L’un d’eux me bouleverse profondément : je rêve d’un accident de train impliquant trois hommes. Au réveil, j’entends exactement ce même événement aux informations.
Ce choc provoque une peur intense. Je prends conscience de la portée de mes perceptions et je cherche instinctivement à refermer mon canal.
Le tarot, premier outil de médiumnité… et première fuite
À 15 ans, ma sœur m’offre mon premier tarot divinatoire. Je commence à tirer les cartes, à aider mes amis, à noter mes ressentis dans un cahier.
Pourtant, la peur reste présente. À 20 ans, en relisant mes notes, je refuse encore cette partie de moi.

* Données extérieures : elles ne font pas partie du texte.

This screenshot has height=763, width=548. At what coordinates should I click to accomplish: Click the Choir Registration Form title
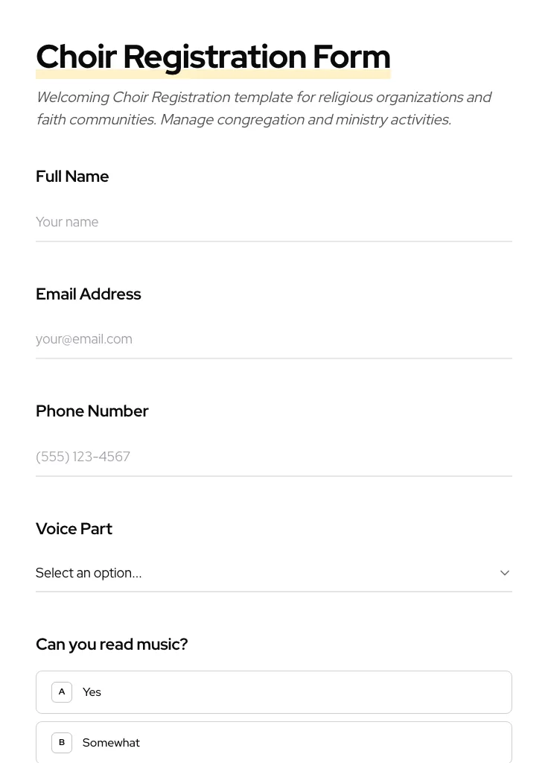213,57
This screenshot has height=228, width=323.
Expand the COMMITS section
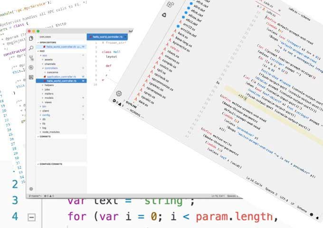pyautogui.click(x=44, y=136)
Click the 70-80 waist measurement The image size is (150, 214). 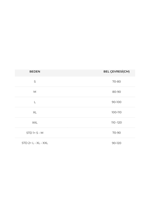click(x=117, y=81)
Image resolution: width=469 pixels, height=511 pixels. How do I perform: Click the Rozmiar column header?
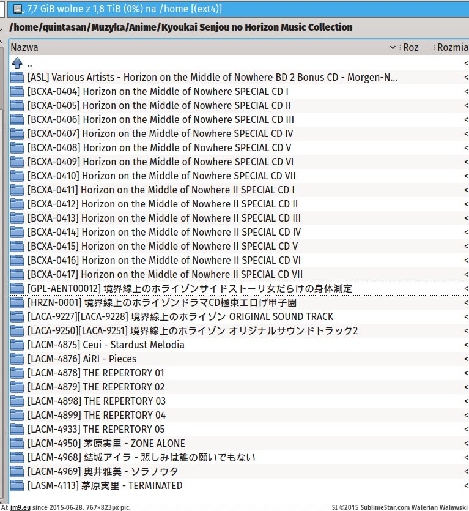[x=452, y=48]
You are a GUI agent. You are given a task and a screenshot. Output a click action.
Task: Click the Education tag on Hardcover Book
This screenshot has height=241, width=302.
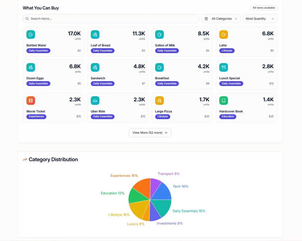click(228, 116)
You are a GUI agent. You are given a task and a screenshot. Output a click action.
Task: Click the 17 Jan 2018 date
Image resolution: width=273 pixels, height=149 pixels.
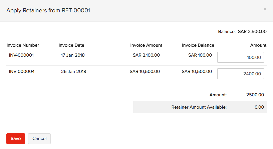point(73,55)
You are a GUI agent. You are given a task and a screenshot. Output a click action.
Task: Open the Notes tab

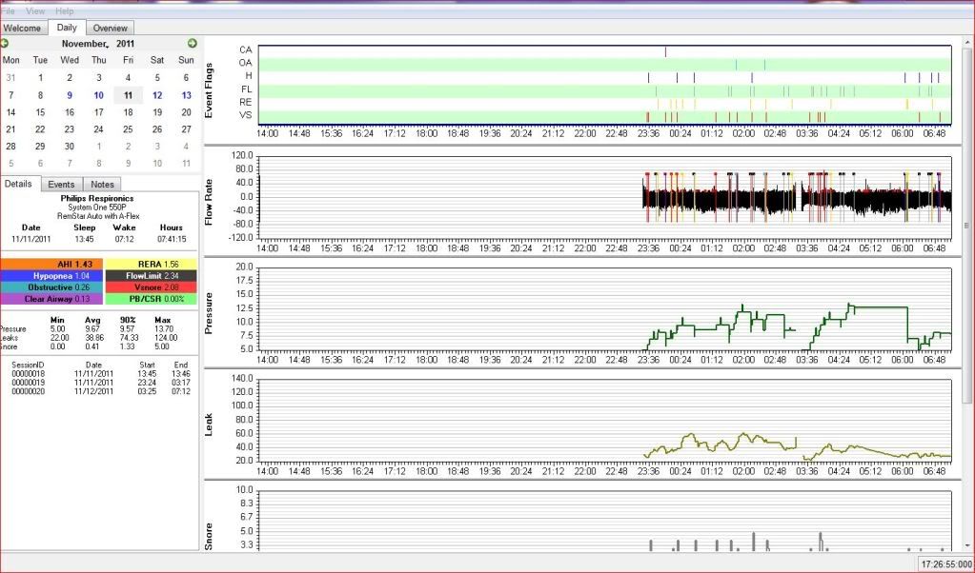(x=103, y=184)
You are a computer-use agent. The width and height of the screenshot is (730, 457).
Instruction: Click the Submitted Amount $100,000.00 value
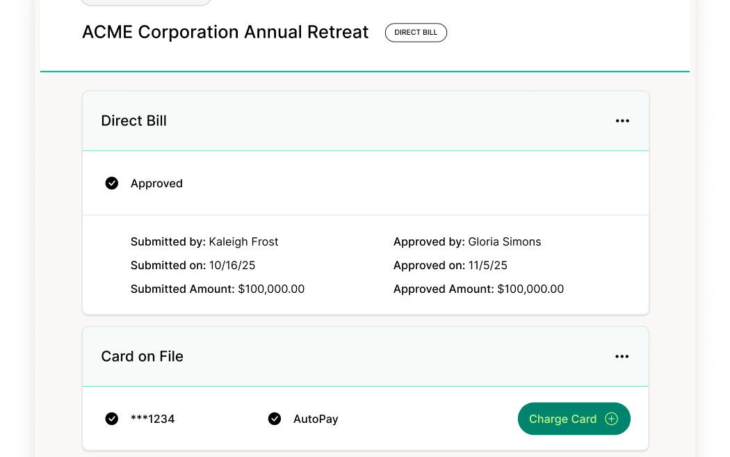271,289
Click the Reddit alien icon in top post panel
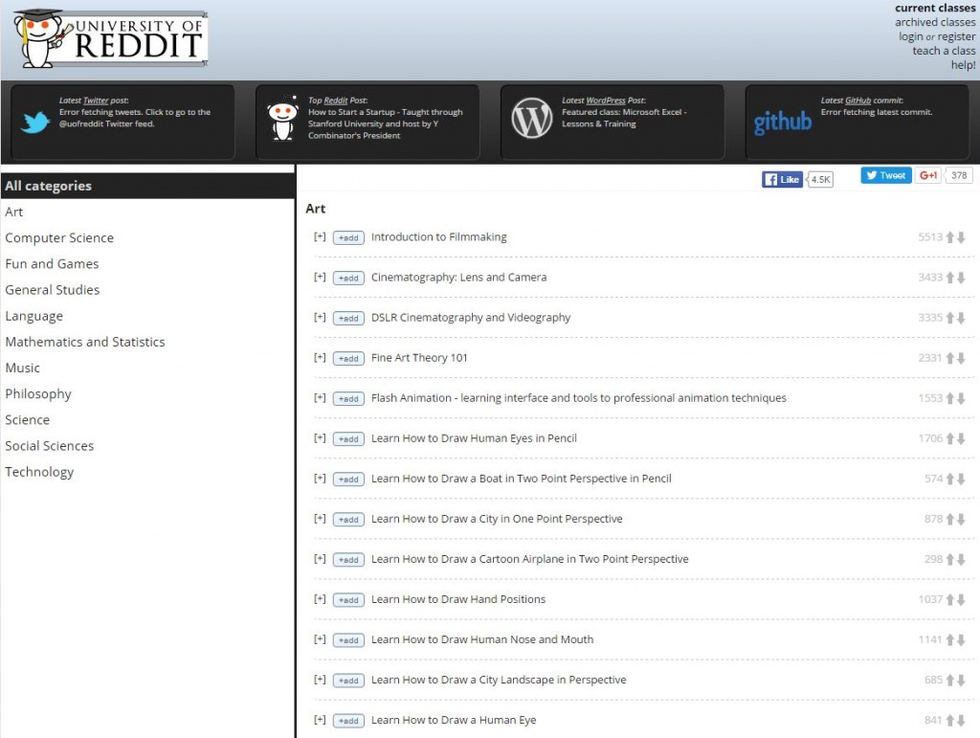This screenshot has width=980, height=738. 281,122
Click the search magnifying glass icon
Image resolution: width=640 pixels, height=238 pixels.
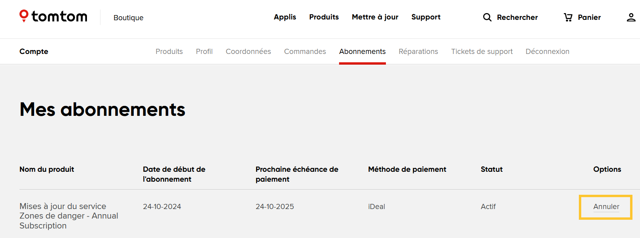[x=487, y=17]
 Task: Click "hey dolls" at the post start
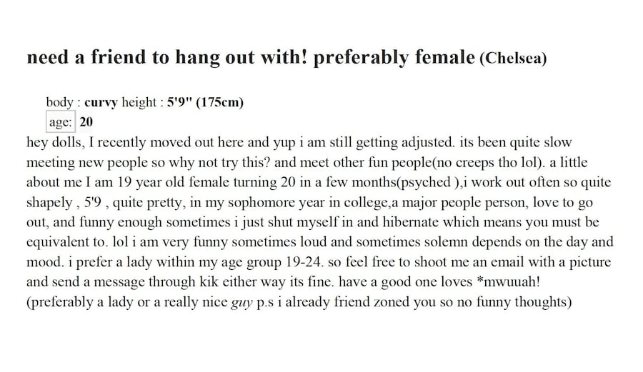pos(51,142)
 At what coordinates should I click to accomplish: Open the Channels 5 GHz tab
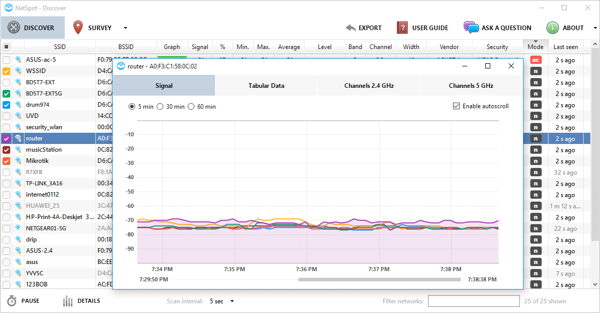click(471, 86)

Je choisis alors une vie plus rationnelle, plus “normée”, en pensant pouvoir laisser la médiumnité derrière moi. Mais on ne ferme jamais totalement la porte du monde spirituel.
Les images reviennent : la médiumnité s’impose à moi
Aux alentours de mes 30 ans, chaque tirage de cartes s’accompagne d’images, de phrases, de ressentis précis. Je comprends que ces messages ne viennent pas de mon mental.
Je consulte alors d’autres médiums, non pour connaître mon avenir, mais pour confirmer une chose essentielle : ce que je perçois est réel.
Cette étape est déterminante. Elle me permet de commencer à accepter progressivement ma médiumnité.
Un cancer, une épreuve… et une ouverture spirituelle profonde
À 43 ans, un cancer vient bouleverser ma vie. Cette épreuve m’oblige à travailler sur la notion de mort, de sens, d’après.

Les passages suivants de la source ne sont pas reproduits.